Vasopressin: a potential biomarker for autism spectrum disorder

Using a rare archive of cerebrospinal fluid samples, researchers have identified vasopressin as a potential biomarker for autism spectrum disorder.

Research conducted at Stanford University School of Medicine (SUSM) suggests that the hormone vasopressin could serve as a biomarker for predicting the future development of autism spectrum disorder (ASD).

What is vasopressin?

The protein hormone, vasopressin, is made up of nine amino acids. Scientists have found that the hormone is responsible for social behaviours such as pair-bonding and fathering in male mammals.

‘Preclinical research has shown that AVP (vasopressin) plays a critical role in regulating prosocial behaviour, particularly in male mammals’, the authors wrote in their paper published in Proceedings of the National Academy of Sciences.

When vasopressin signally pathways are disrupted in mice, the subject shows social deficits, ‘suggesting that early impairment in brain AVP signalling may similarly contribute to the pathogenesis of social deficits in young humans’.

Researchers from SUSM conducted a study using a rare archive of the cerebrospinal fluid (CSF) samples.

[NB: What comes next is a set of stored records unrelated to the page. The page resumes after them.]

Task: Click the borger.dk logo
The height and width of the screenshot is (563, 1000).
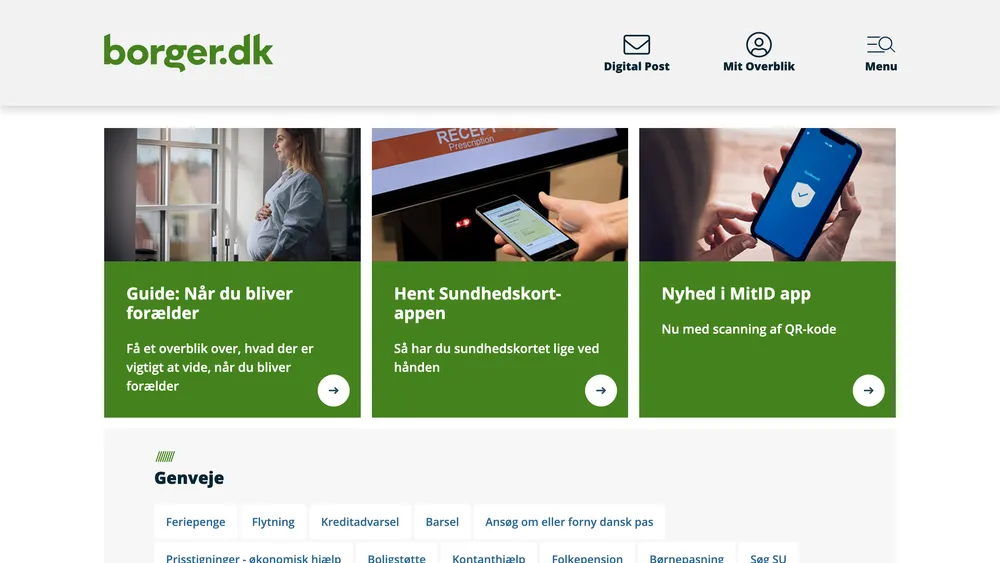Action: pos(188,52)
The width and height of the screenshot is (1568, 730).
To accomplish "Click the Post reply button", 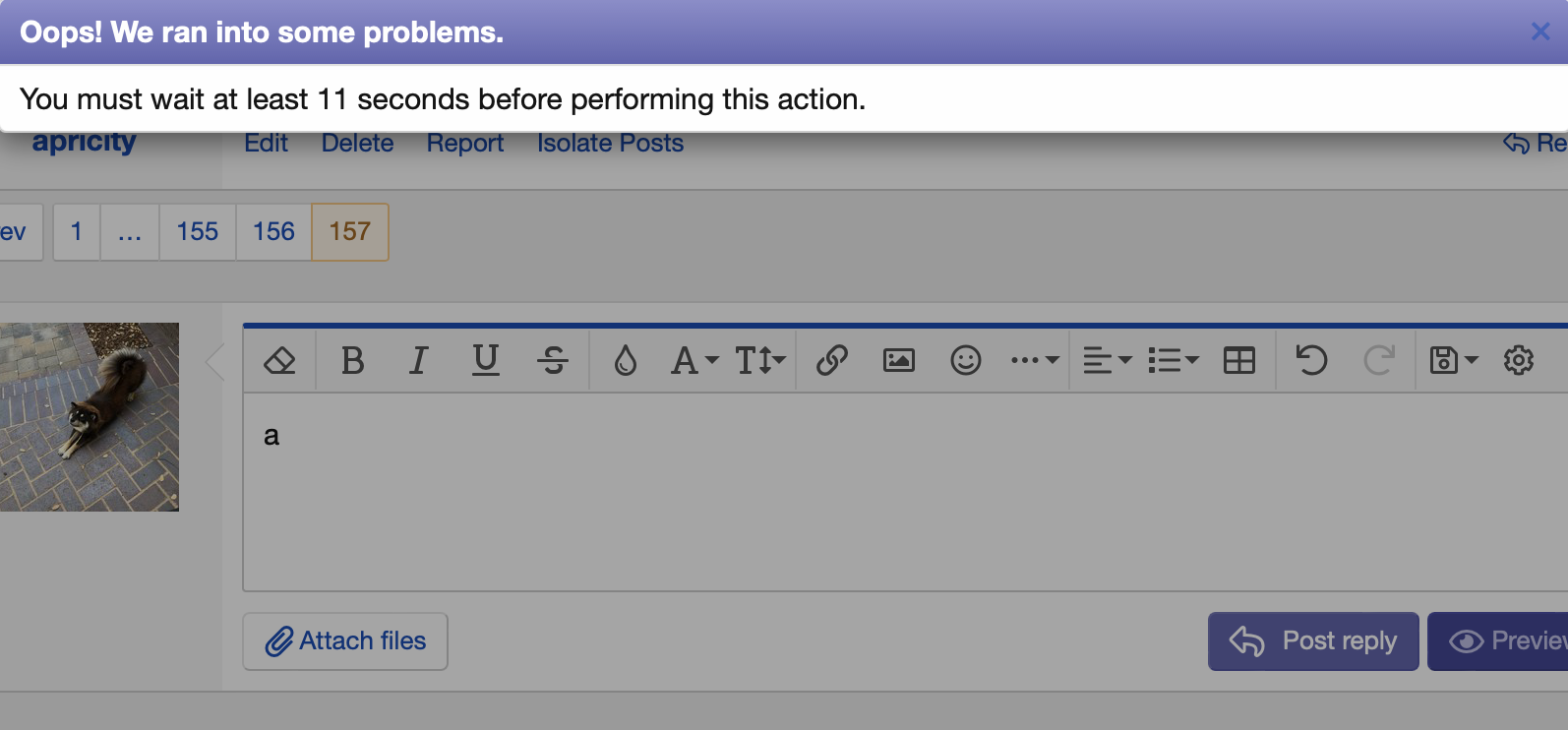I will click(x=1313, y=641).
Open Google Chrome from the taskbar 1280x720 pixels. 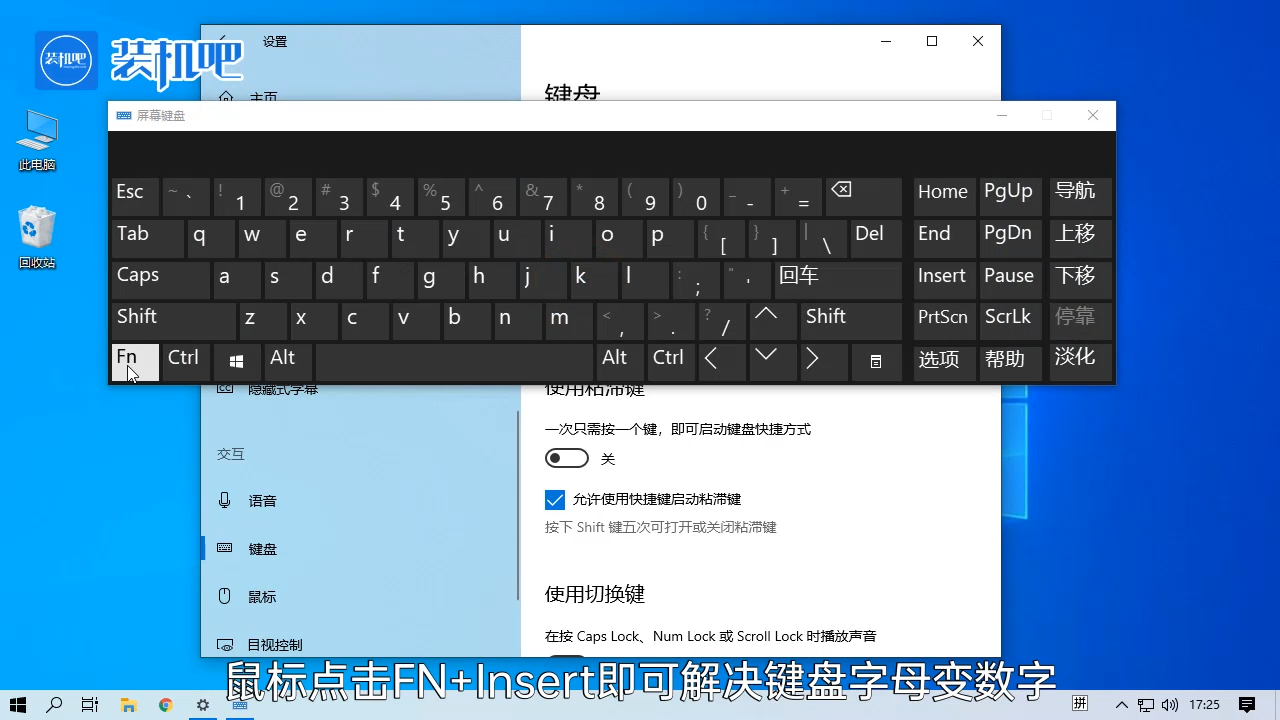tap(165, 705)
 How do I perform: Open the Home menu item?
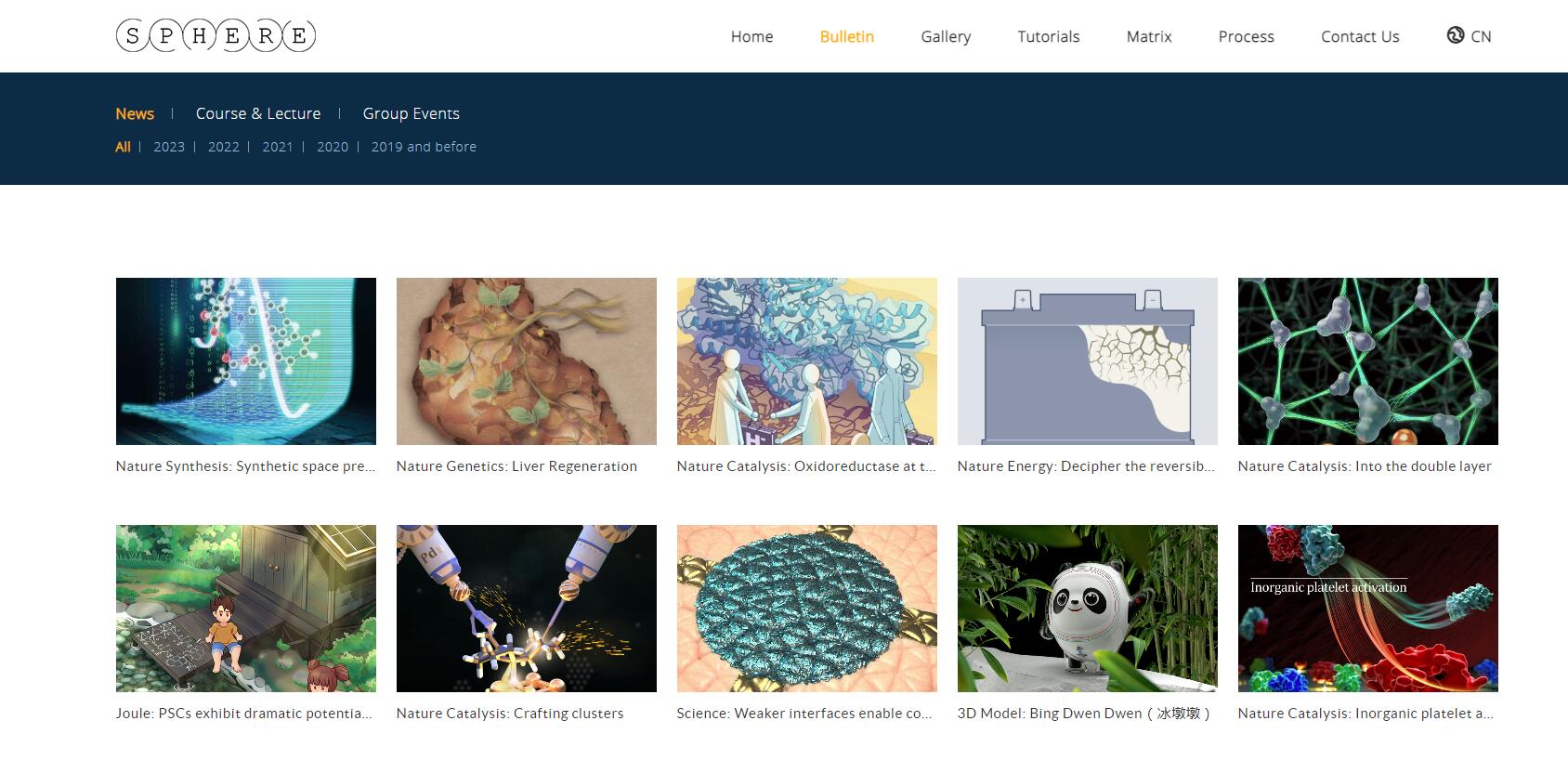pos(751,36)
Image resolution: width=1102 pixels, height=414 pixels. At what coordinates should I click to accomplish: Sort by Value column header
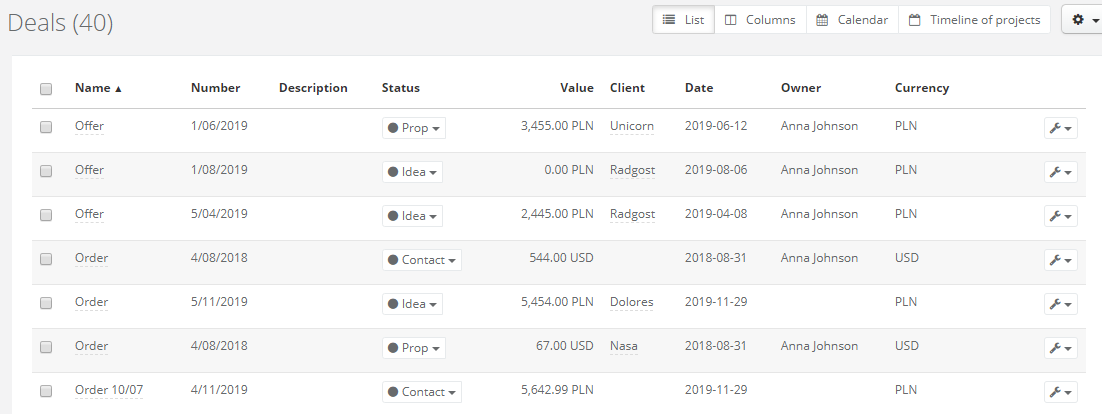577,88
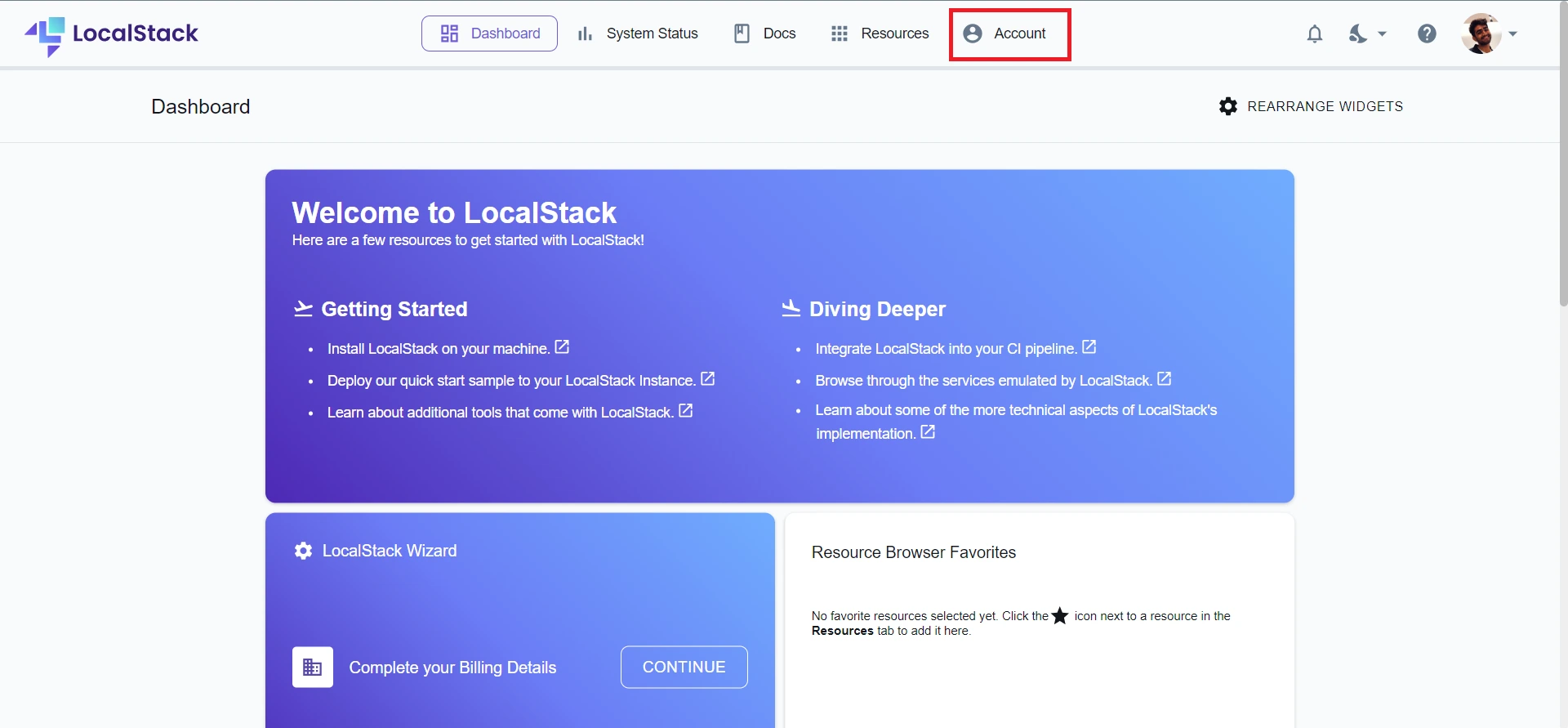
Task: Click the LocalStack Wizard gear icon
Action: tap(303, 551)
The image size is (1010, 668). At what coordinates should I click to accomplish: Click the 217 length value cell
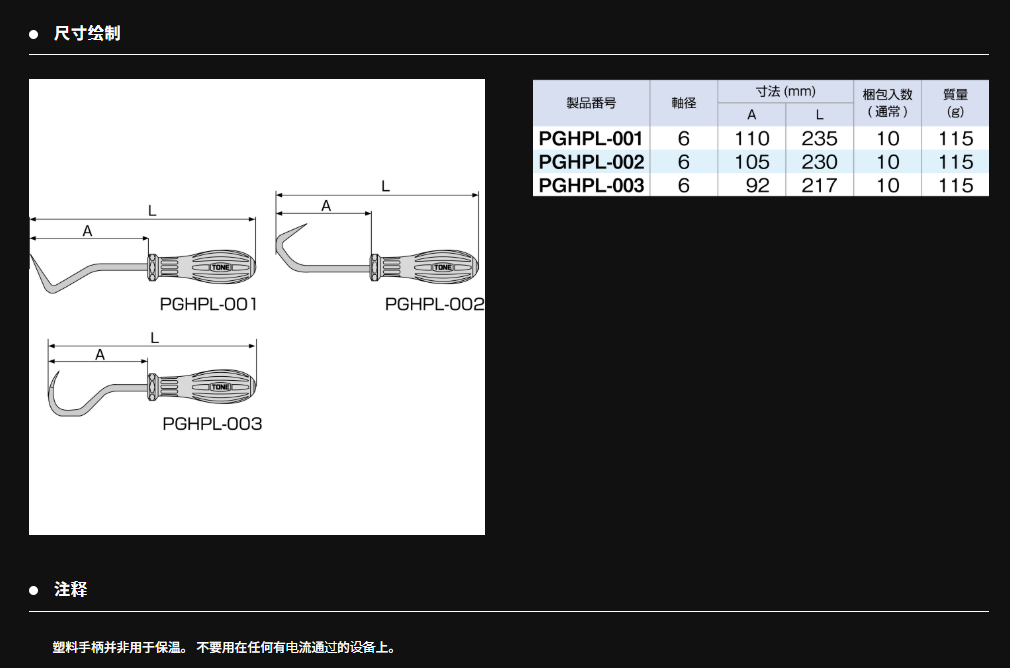(819, 185)
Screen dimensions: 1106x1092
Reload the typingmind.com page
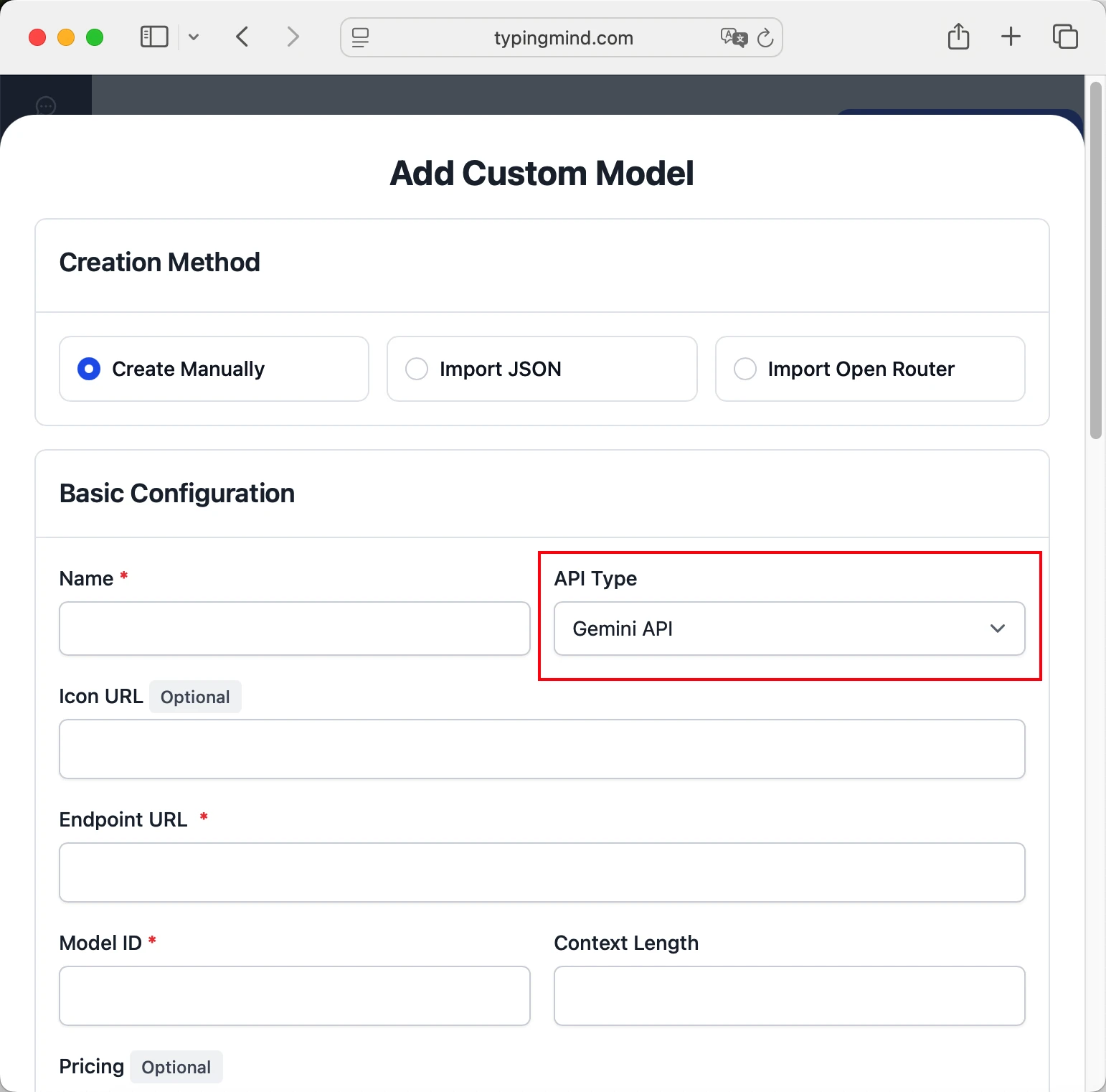click(x=766, y=37)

These samples were collected during routine tests taken to rule out brain disorders in babies suffering from high temperatures.

Measuring vasopressin

When studying babies aged between zero and three months old, scientists found low levels of the hormone vasopressin in the CSF of the infants with ASD.

A paper published by SUSM researchers suggests that this study could be replicated at a much larger scale. According to researchers the data gathered whilst conducting a large scale version of this study could ‘transform how ASD is detected, both in behaviourally symptomatic children, and in infants at risk for developing it’.

The study’s first author, Ozge Oztan, PhD, a research scientist in psychiatry and behavioural sciences at Stanford, describes ASD as a brain disorder characterised by impaired social interaction and repetitive behaviours. Due to this disease presenting mostly social symptoms, the biological understanding of ASD is limited. The Stanford research group wrote ‘Consequently, there are no laboratory-based diagnostic tests to detect, or medications to treat, ASD’s core features’.